Start of Records for processing
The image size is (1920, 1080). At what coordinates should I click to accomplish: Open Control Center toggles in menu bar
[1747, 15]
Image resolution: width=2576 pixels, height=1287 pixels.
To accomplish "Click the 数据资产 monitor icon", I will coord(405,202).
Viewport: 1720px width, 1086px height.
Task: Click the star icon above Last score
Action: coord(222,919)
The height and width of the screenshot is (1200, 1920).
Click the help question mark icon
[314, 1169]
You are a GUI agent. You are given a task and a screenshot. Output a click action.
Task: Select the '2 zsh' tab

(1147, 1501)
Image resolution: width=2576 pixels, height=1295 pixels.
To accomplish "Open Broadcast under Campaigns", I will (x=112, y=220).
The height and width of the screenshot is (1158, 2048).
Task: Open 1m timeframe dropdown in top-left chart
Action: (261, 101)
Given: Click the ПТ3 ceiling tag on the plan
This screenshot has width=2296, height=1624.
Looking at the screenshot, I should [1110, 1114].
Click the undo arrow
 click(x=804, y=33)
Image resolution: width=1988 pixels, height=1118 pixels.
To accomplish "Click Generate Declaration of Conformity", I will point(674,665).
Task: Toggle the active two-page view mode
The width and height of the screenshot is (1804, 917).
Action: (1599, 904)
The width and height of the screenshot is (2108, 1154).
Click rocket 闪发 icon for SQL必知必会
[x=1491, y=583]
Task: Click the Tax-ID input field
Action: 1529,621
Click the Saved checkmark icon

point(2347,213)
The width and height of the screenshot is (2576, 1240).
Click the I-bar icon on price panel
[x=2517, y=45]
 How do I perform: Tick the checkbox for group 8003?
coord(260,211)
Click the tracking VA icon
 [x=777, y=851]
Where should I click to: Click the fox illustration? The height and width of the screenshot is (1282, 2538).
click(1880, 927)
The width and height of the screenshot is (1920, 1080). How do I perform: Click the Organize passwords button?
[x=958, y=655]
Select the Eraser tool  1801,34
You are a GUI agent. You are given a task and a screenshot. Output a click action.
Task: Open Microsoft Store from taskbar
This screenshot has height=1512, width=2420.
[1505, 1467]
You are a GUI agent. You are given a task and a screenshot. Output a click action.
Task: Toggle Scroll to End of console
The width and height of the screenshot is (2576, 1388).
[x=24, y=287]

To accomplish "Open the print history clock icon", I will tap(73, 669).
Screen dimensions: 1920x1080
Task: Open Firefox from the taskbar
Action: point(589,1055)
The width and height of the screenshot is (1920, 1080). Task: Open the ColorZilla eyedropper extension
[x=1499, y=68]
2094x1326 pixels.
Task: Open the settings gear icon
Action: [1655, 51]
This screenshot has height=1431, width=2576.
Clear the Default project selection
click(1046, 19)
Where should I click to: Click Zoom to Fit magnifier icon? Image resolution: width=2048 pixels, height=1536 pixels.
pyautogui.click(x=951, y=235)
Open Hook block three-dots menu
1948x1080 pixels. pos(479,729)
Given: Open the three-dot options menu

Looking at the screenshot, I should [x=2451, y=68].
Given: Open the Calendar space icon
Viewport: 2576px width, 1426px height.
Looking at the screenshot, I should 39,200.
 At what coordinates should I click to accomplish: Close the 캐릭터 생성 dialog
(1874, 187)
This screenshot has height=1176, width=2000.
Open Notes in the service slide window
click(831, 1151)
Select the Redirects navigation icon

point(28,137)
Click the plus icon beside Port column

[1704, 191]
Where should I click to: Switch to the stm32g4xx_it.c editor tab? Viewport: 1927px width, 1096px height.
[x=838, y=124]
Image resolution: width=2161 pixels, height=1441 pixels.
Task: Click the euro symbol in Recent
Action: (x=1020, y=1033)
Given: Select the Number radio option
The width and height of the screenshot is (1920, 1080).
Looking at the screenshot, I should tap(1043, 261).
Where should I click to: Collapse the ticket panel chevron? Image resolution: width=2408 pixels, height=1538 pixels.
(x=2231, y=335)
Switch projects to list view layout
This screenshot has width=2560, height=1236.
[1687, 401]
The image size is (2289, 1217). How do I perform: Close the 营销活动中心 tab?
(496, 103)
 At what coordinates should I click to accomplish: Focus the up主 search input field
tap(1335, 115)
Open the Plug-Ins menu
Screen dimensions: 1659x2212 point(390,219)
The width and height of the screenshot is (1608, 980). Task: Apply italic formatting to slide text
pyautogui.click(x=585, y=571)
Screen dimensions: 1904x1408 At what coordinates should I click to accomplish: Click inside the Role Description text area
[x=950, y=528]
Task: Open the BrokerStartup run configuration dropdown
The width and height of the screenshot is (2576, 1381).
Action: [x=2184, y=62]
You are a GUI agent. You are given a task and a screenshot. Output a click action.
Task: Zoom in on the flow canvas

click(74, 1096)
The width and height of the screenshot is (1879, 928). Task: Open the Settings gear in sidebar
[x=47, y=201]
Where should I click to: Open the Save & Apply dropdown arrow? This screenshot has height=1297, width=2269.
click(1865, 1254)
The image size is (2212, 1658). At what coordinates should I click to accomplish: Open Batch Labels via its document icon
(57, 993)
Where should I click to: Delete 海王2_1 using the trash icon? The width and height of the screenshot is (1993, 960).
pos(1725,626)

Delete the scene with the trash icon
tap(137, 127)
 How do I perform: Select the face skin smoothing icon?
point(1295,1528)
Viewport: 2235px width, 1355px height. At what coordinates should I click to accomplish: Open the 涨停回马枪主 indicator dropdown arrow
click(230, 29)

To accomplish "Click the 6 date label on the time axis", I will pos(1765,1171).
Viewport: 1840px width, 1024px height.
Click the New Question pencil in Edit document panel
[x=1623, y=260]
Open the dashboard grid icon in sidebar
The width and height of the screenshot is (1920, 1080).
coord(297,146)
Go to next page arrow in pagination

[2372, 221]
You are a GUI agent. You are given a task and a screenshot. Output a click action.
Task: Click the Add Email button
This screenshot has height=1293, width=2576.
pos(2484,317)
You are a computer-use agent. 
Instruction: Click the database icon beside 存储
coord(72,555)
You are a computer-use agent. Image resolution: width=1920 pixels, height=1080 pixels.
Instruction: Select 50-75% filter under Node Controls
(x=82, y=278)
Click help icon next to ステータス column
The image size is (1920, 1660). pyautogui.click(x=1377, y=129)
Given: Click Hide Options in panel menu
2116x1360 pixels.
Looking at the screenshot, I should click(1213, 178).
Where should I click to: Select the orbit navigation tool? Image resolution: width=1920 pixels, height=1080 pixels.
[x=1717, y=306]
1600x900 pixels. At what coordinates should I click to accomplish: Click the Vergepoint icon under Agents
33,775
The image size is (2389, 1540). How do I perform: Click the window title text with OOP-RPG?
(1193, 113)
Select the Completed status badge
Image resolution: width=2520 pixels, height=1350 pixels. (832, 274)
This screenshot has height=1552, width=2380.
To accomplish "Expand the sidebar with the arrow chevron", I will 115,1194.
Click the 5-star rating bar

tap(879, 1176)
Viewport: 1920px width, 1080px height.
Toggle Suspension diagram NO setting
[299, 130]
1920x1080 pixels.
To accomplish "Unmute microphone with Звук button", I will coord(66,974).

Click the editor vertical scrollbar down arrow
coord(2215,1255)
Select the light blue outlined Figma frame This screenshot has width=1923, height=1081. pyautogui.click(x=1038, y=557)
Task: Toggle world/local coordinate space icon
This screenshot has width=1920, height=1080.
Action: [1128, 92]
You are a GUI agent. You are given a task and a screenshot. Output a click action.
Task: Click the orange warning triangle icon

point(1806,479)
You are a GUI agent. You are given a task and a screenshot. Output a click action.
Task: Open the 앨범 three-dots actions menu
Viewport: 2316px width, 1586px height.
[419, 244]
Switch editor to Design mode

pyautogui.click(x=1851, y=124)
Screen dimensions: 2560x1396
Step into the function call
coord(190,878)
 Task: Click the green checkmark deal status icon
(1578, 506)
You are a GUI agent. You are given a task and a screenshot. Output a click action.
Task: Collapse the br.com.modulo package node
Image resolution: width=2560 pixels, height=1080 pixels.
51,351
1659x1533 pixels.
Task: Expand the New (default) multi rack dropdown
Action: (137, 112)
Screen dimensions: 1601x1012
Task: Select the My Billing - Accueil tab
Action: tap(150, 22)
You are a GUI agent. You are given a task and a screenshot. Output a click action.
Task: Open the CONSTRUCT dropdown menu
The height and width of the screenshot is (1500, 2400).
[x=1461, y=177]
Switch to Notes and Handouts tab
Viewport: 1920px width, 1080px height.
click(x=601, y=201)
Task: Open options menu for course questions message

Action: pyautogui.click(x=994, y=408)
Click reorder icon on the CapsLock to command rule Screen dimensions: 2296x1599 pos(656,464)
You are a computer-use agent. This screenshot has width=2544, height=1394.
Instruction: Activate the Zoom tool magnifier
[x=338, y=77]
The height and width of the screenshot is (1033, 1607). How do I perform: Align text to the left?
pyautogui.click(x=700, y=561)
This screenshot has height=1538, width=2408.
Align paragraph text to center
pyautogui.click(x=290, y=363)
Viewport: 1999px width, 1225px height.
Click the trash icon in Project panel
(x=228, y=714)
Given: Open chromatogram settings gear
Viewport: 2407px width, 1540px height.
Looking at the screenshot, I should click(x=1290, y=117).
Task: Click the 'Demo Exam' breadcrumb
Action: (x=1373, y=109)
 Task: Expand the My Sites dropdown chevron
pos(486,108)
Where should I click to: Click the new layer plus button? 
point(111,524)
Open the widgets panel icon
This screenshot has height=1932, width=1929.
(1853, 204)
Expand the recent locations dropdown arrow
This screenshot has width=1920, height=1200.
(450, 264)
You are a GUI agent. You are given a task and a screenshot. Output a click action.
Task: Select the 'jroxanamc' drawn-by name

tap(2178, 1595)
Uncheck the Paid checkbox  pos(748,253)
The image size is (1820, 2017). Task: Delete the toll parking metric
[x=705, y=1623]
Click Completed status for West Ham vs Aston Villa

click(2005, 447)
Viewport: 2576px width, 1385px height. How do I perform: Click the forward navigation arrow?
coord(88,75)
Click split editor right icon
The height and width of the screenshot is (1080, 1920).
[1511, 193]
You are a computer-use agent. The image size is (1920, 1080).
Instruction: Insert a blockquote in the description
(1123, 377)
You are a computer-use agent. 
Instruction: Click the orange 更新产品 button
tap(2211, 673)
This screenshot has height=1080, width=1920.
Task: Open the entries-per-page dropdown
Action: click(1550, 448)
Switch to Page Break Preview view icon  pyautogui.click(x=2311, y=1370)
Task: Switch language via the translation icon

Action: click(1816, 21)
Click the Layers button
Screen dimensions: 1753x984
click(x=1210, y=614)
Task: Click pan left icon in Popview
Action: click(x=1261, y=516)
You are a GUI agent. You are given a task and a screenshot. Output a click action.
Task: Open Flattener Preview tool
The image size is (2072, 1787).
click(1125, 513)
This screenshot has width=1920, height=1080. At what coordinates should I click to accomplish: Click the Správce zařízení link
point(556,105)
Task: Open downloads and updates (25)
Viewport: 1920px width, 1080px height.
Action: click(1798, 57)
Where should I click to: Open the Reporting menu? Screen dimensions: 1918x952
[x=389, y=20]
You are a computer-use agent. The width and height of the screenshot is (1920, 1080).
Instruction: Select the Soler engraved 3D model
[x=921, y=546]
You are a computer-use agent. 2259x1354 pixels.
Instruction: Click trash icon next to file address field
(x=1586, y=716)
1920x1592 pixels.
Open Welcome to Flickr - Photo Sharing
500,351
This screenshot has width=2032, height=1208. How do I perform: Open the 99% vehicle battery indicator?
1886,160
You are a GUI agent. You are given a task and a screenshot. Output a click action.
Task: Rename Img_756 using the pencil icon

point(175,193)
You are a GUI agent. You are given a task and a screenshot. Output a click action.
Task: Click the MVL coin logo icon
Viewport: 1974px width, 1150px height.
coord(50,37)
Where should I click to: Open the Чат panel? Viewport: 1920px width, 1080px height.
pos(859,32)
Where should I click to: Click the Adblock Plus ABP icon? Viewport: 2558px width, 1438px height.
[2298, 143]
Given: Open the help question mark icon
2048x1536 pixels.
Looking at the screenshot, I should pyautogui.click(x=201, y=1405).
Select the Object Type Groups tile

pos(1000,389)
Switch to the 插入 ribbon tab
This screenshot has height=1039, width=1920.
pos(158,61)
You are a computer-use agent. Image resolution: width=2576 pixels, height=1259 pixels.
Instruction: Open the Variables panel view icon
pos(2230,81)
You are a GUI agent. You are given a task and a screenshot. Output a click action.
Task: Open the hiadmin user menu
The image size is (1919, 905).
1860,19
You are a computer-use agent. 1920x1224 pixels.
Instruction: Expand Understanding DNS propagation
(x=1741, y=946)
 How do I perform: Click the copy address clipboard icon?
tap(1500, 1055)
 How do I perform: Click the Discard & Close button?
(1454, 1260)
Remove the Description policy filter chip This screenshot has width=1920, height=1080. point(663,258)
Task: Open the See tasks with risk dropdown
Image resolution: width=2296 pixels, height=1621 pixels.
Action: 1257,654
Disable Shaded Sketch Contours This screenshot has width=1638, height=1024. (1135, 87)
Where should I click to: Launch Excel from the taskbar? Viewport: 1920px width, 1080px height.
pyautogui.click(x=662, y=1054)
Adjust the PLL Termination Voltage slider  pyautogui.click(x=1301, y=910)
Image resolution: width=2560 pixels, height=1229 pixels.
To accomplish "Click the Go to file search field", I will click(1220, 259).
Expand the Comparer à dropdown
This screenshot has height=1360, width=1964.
End of Records for processing
Exercise objective
For every line above that has "space" in it, copy the line.

The answer
Given: Open the Calendar space icon
Task: Toggle world/local coordinate space icon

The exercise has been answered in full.